CS: Most couples argue over who did more of what on the domestic front and those conflicts are exacerbated if the couple also has children, whether they both work full-time or not, but if they at least start with the premise that they’re in it together and committed to sharing the burdens of all that homemaking, breadwinning and child-rearing entails, things generally come out fairly in the end. Your husband has told you he isn’t starting with that premise, Cat, and so he isn’t committed to it.
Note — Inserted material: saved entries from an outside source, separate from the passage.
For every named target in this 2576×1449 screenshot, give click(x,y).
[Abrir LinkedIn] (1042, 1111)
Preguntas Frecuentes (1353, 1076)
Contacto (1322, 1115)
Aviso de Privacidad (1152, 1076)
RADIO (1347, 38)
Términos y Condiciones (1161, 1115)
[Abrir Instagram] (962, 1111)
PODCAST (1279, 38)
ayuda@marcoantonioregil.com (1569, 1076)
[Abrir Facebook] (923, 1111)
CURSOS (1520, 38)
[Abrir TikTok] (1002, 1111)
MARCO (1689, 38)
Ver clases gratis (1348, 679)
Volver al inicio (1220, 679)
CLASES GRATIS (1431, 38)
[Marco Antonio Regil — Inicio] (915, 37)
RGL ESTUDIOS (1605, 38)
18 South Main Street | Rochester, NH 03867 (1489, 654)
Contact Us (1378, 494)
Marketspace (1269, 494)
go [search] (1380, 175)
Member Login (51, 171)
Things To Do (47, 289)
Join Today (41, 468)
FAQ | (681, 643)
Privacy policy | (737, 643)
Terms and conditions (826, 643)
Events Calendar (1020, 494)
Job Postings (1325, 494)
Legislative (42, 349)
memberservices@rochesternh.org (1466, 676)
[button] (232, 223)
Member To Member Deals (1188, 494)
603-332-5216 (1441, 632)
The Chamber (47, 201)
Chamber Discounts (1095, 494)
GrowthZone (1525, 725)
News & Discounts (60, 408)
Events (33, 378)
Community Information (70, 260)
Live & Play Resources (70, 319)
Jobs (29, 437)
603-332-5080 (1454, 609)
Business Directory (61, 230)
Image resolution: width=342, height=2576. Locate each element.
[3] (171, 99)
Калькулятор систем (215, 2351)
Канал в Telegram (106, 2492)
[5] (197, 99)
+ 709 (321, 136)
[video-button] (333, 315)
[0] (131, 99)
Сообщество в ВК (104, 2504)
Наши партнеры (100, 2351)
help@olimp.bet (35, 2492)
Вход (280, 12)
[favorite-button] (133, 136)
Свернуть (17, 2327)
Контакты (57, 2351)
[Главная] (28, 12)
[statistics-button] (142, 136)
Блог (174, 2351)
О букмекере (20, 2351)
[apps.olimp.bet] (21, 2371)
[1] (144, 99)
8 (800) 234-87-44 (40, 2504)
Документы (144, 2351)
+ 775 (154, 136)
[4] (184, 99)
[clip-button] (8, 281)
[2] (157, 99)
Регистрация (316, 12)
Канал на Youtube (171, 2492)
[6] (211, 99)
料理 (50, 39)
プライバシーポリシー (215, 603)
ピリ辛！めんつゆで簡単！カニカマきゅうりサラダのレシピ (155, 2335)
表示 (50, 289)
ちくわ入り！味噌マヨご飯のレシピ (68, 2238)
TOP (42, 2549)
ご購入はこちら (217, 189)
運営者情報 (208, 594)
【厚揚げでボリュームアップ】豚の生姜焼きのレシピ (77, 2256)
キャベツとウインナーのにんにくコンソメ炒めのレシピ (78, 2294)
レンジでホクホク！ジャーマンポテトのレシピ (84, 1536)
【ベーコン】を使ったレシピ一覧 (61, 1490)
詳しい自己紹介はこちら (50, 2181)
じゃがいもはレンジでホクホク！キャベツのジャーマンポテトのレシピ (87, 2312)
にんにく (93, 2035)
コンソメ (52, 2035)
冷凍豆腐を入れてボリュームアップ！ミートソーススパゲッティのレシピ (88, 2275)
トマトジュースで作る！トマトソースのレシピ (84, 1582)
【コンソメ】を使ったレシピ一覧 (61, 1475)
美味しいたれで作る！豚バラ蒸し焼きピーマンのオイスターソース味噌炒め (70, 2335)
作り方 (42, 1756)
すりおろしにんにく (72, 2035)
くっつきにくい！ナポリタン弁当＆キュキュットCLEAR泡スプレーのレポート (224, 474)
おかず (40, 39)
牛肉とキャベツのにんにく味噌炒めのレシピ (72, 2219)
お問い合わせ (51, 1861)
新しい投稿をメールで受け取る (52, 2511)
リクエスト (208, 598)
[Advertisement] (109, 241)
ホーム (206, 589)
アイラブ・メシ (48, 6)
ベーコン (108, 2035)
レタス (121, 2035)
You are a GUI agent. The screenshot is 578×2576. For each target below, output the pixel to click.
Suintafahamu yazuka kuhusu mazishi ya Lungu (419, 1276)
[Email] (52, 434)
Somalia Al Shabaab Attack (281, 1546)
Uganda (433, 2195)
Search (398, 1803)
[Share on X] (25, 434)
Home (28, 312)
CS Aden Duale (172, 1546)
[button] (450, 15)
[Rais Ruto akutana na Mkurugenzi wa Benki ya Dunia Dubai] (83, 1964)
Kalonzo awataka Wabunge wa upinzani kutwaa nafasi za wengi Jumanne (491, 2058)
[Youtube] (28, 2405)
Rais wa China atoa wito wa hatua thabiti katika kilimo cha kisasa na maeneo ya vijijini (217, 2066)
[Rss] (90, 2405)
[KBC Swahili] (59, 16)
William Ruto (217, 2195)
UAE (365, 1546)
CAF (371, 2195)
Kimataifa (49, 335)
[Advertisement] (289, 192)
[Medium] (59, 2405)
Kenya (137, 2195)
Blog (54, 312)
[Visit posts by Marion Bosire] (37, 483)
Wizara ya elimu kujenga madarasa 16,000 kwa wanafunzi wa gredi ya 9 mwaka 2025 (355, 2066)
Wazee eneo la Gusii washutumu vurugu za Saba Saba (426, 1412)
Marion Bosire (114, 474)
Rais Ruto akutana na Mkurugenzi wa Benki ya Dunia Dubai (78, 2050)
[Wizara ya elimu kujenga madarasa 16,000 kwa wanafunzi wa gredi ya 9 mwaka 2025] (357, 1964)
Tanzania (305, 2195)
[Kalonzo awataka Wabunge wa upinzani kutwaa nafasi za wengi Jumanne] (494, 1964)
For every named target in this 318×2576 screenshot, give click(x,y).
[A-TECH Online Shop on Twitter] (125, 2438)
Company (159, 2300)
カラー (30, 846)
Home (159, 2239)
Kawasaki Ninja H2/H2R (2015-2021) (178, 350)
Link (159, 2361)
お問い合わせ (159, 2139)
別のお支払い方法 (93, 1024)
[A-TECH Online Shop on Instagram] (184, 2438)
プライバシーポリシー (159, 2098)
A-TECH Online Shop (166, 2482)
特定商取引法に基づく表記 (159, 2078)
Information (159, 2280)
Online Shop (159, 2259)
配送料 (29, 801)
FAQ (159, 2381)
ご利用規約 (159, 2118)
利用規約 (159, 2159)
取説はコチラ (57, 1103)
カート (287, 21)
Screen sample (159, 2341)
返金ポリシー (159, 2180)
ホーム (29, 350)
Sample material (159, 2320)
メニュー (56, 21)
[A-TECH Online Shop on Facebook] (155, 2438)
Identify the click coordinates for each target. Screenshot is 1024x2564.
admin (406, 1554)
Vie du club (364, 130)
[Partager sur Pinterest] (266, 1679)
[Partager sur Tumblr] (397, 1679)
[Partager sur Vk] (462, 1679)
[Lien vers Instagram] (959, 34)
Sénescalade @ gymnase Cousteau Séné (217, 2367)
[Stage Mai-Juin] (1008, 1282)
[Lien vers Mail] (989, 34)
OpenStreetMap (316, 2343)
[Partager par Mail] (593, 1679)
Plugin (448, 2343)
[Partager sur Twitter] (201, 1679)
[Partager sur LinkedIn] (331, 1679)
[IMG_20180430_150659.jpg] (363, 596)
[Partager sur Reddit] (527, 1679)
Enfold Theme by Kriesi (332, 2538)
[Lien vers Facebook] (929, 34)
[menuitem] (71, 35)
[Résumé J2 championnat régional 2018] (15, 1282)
You wrote that you fear you don’t want the same things as your husband, and I think you’re correct. I see so many flags. They all say: caution.

SA: You see the flags, too. That’s why you wrote us. Your task now is to reveal the contents of your heart to your husband. It may be that the two of you would benefit from some counseling, to help you communicate more honestly about this fraught subject. Cheryl is right (of course) that the first requirement of a partnership is trust and support. But second on that list, for potential parents, is a willingness to sacrifice. I sincerely hope you and your guy can move past the litter box and on to the real issue: whether you have a future together as parents, and what each of you is willing to sacrifice to build that future.